Travelling at more than 17,000miles per hour (27 360 km/h), the spacecraft edged toward ISS, closing the gap before latching onto a port on the ISS’s centre module. This speed is necessary to keep objects in Earth orbit, but to observers watching this event seemed slow.
Astronauts Michael Hopkins, Victor Glover and Shannon Walker with NASA, and Soichi Noguchi, an astronaut with Japan’s space agency, emerged beaming from the capsule about two hours later after a series of checks were performed to ensure that the spacecraft and the ISS had an air-tight seal. They had been in the Crew Dragon capsule for roughly more than 30 hours.
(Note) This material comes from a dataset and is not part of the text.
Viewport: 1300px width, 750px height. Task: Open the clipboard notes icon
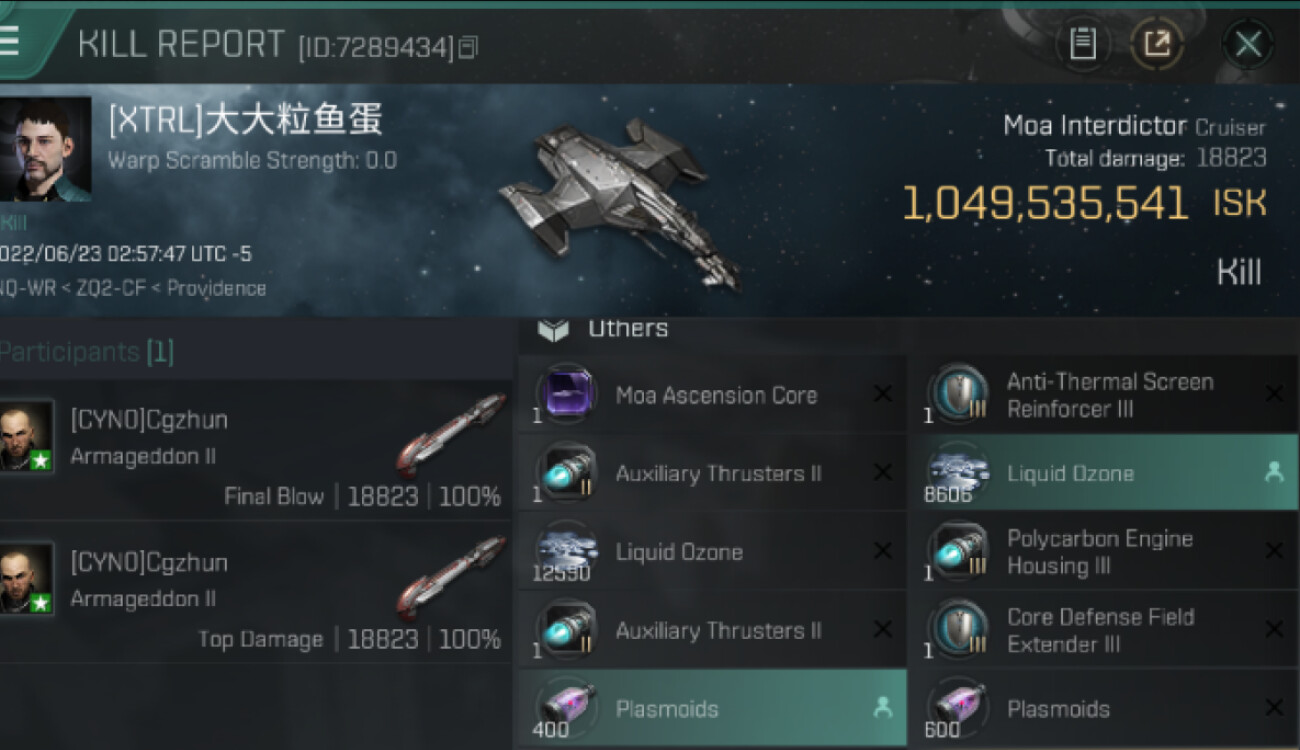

NASA astronaut Kate Rubins and Russia’s Sergey Ryzhikov and Sergey Kud-Sverchkov, who are already onboard the ISS hugged the new arrivals as they entered. They arrived last month on a Russian Soyuz spacecraft.
Kathy Lueders, NASA’s head of human spaceflight, radioed in to speak to the crew shortly after arrival.
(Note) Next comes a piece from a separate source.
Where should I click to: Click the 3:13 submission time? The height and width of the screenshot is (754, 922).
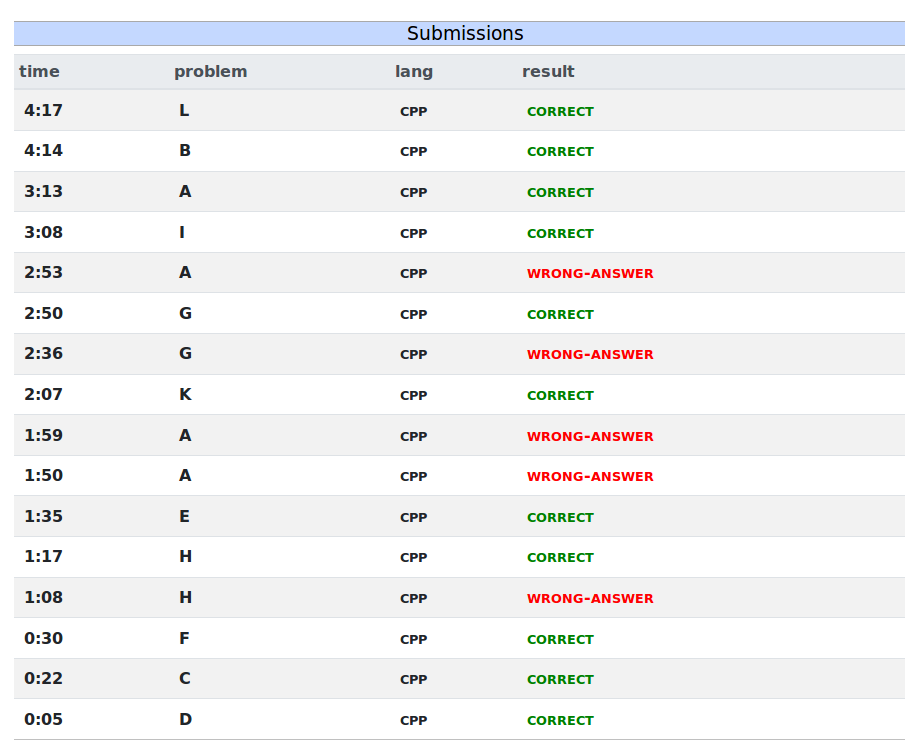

The safe docking marks the end of the first leg of a landmark mission for NASA and SpaceX, whio have been working together for a decade to return human spaceflight capabilities to the United States and ensure the multibillion-dollar ISS stays fully staffed.
According to NASA, in 2009, the maximum number of astronauts on ISS were as many as 13, but this number has dropped to as low as three at times. This leaves fewer people to help run experiments and help keep the space station well maintained.
SpaceX second visit to ISS
This also marks the first fully operational crewed mission for SpaceX, following up a test mission in May that carried NASA astronauts Douglas Hurley and Robert Behnken, both test pilots, to the space station for a brief stay.
Glover’s inclusion in this mission, called Crew-1, has its own historic significance. Though more than a dozen Black Americans have traveled to space since Guion Bluford became the first to do so in 1983, Glover will be the first to become a full -time crew member on the ISS. This also marks Glover’s first-ever trip to space.
During a brief dispatch between mission control and the astronauts Monday afternoon, mission commander Hopkins asked ground control operators if they could see Glover smiling “because it (he) hasn’t stopped since we’ve been up here.”
Earlier on Monday, Hopkins also gave Glover his diamond-studded, golden astronaut pin, featuring the golden emblem, (a star with three contrails surrounded by a halo), which is awarded to all NASA astronauts who have travelled to space.
The Crew-1 astronauts are expected to spend about six months on board the ISS, where they’ll work on a variety of science experiments and conduct space walks to continue updates and repairs on the space station’s exterior.
Before returning home, they’ll be joined by yet another group of astronauts on a mission dubbed Crew-2 that’s due to launch in the spring.